- **WHAT THE EXERCISE ASKS**: Scan the lines below for the word "Artist". Copy each line you find it in.

INFORMATION PROVIDED Block Start

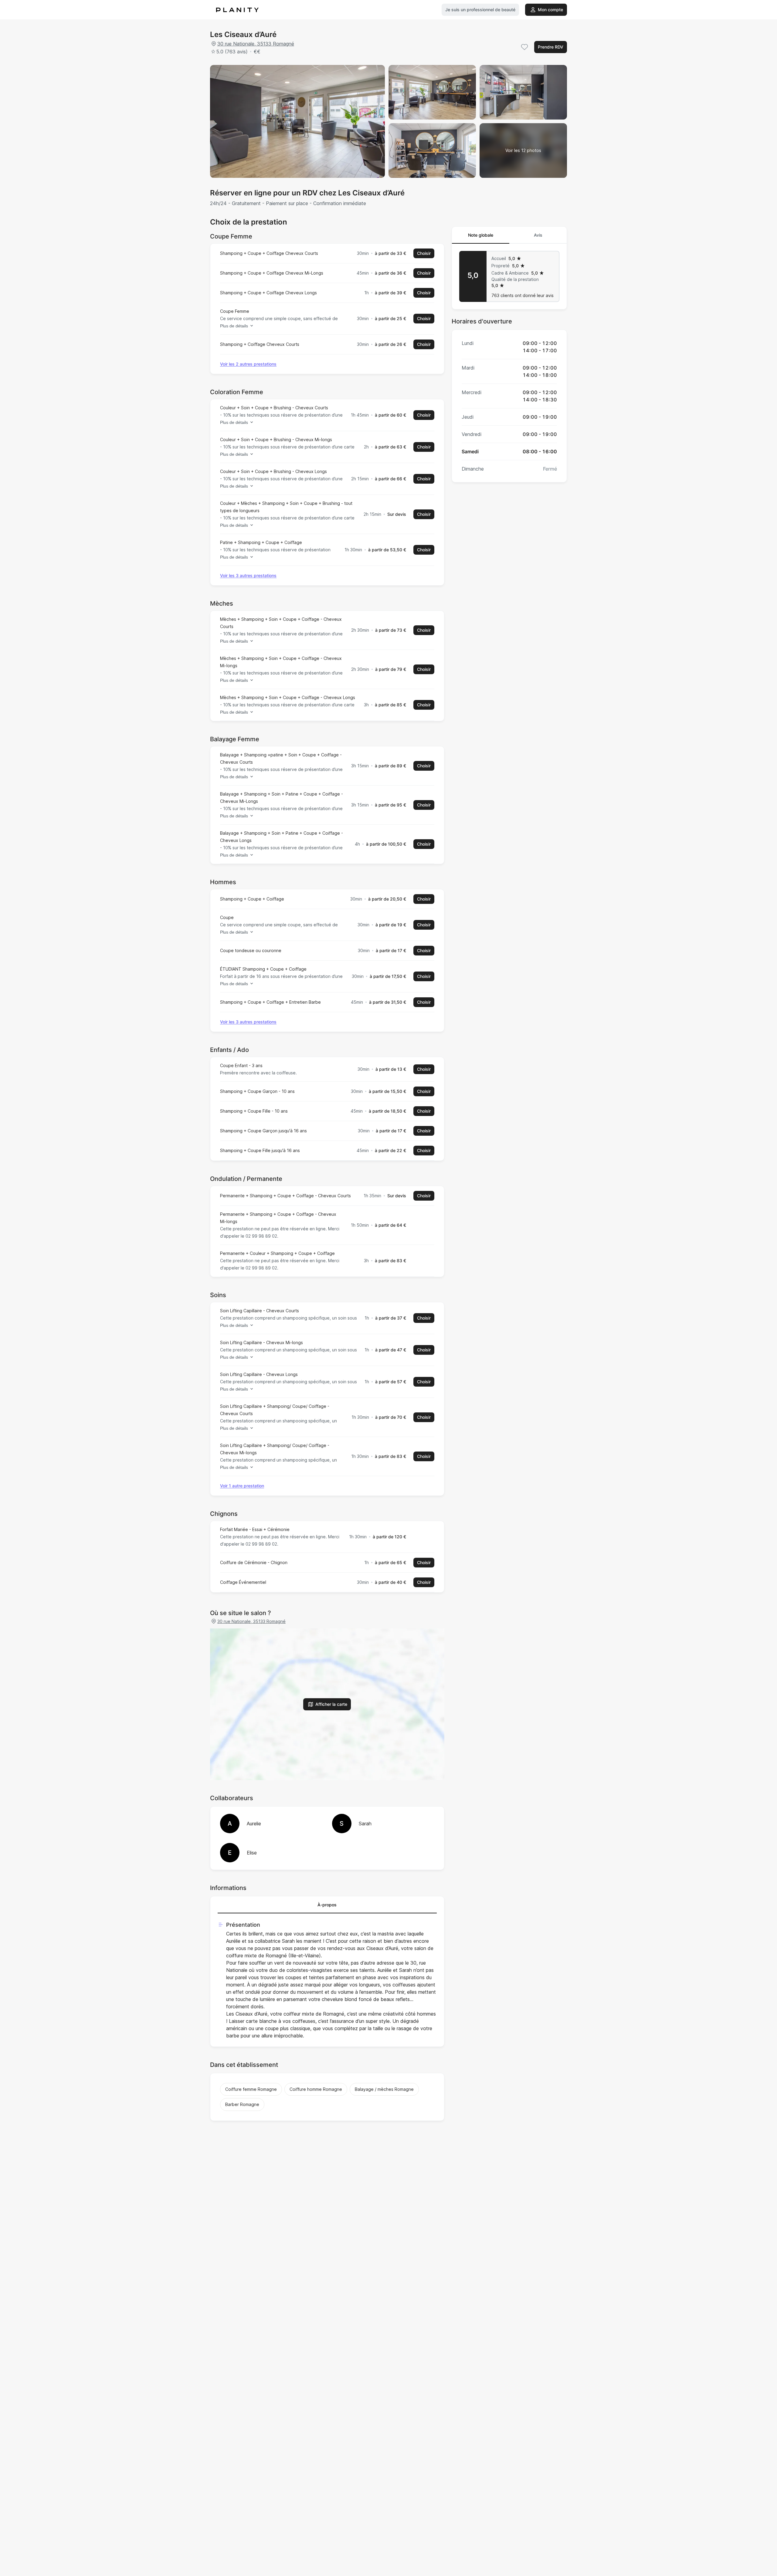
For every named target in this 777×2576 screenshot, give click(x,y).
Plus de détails (234, 325)
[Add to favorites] (524, 47)
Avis (538, 235)
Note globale (480, 235)
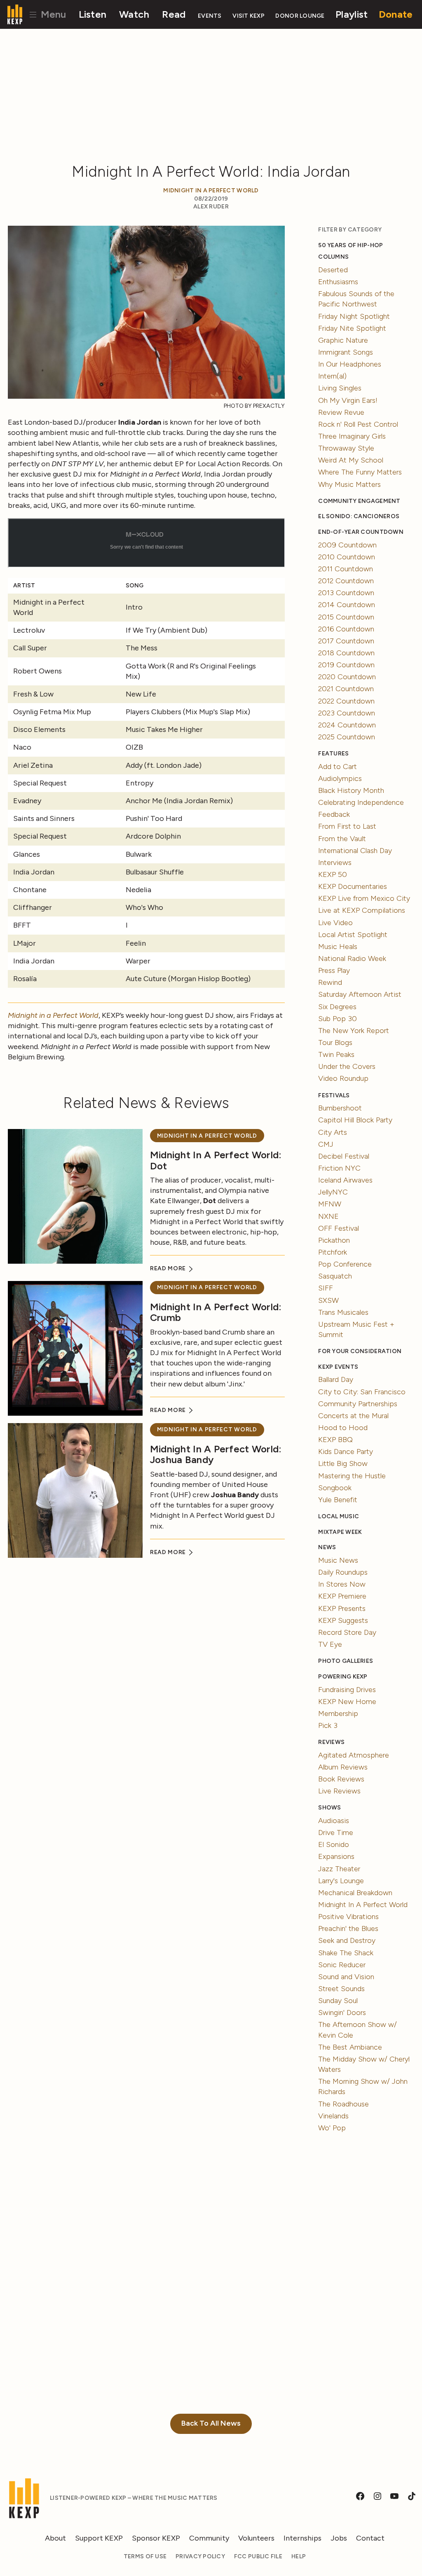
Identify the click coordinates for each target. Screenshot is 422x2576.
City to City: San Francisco (362, 1391)
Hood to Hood (343, 1427)
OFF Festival (338, 1228)
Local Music (338, 1516)
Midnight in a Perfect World (53, 1015)
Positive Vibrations (348, 1916)
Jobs (339, 2538)
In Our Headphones (349, 364)
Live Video (335, 922)
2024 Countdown (347, 724)
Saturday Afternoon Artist (359, 994)
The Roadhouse (343, 2103)
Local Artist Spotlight (352, 934)
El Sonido (333, 1844)
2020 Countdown (347, 676)
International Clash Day (355, 850)
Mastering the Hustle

INFORMATION PROVIDED Block End

- **TASK RESULT**:
Saturday Afternoon Artist (359, 994)
Local Artist Spotlight (352, 934)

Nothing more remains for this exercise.